I’m genuinely curious to see whether this guest column from Adkins, who serves as opinion editor at The Forward, will generate any pushback from the NYT’s rank and file. It shouldn’t, but then again, the guest column from Tom Cotton shouldn’t have done so either. Perhaps everyone learned a lesson from that embarrassing episode, but somehow I wonder whether the lesson wasn’t that the inmates truly are in charge of the asylum.

Adkins gets this issue precisely correct. The problem with firearms doesn’t come from legal possession and carry by law-abiding citizens. Furthermore, that is a choice that should be left to the law-abiding citizens, and not a bureaucrat who gets to decide for himself whether Adkins truly needs an effective form of self-defense. Adkins probably would have been able to get that permission under the circumstances she reveals in the column, having a stalking ex-boyfriend who remains undeterred by a temporary restraining order. The point, though, is that she shouldn’t have to beg permission to exercise an enumerated individual right under the Constitution.

Bruen resets the relationship between citizen and state to its proper constitutional order. Citizens do not require permission to exercise their rights; the state has to show in specific circumstances why those rights should be limited. It is the state that should carry the burden of proof, in other words, and not the citizen when it comes to those exercises. Permit regimes that require approval unless the state proves unsuitability are therefore rational and constitutional, while those that force citizens to prove a “need” are clearly arbitrary and capricious by definition and unconstitutional.

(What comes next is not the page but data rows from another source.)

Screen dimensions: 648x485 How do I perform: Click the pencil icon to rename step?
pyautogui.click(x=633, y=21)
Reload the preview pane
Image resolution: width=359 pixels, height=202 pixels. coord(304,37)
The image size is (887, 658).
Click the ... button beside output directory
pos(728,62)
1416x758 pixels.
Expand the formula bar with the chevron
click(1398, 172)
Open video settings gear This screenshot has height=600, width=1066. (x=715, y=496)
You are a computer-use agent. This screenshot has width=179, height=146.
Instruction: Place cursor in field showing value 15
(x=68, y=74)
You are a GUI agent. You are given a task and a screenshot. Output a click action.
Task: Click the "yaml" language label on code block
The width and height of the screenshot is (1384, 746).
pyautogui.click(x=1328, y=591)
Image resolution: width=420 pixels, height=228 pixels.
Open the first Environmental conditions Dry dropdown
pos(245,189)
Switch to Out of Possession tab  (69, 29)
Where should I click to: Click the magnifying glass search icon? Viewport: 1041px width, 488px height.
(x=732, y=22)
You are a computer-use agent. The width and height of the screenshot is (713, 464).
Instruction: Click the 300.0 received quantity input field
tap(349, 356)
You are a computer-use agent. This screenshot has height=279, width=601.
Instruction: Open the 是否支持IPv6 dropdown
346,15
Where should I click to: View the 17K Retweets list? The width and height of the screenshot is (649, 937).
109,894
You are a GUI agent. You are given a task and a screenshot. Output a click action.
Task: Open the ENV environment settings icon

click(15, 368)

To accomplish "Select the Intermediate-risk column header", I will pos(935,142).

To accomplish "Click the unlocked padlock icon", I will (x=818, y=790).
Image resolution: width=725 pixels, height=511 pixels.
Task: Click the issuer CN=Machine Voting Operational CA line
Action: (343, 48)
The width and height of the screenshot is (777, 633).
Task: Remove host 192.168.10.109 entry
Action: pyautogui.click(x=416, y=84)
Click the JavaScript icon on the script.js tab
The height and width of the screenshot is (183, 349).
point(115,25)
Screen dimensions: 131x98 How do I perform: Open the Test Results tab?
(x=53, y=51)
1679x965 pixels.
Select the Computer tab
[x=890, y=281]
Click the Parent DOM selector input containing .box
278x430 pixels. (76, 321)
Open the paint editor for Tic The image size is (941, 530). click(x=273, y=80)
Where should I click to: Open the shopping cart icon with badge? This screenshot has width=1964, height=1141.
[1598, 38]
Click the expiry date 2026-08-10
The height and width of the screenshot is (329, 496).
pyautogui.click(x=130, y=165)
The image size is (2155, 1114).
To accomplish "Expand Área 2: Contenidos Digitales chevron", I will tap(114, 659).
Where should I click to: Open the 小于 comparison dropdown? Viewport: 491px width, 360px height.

New York, California, and the other may-issue states will likely start calculating how they can obstruct access to 2nd Amendment rights and keep the citizen-state relationship inverted from its proper constitutional orientation. One has to wonder, however, whether Bruen will prove to be more widely popular even among liberals — especially those who live in urban areas where crime rates have exploded over the last two years. Adkins might even speak for a significant percentage of the New York Times newsroom rank and file these days.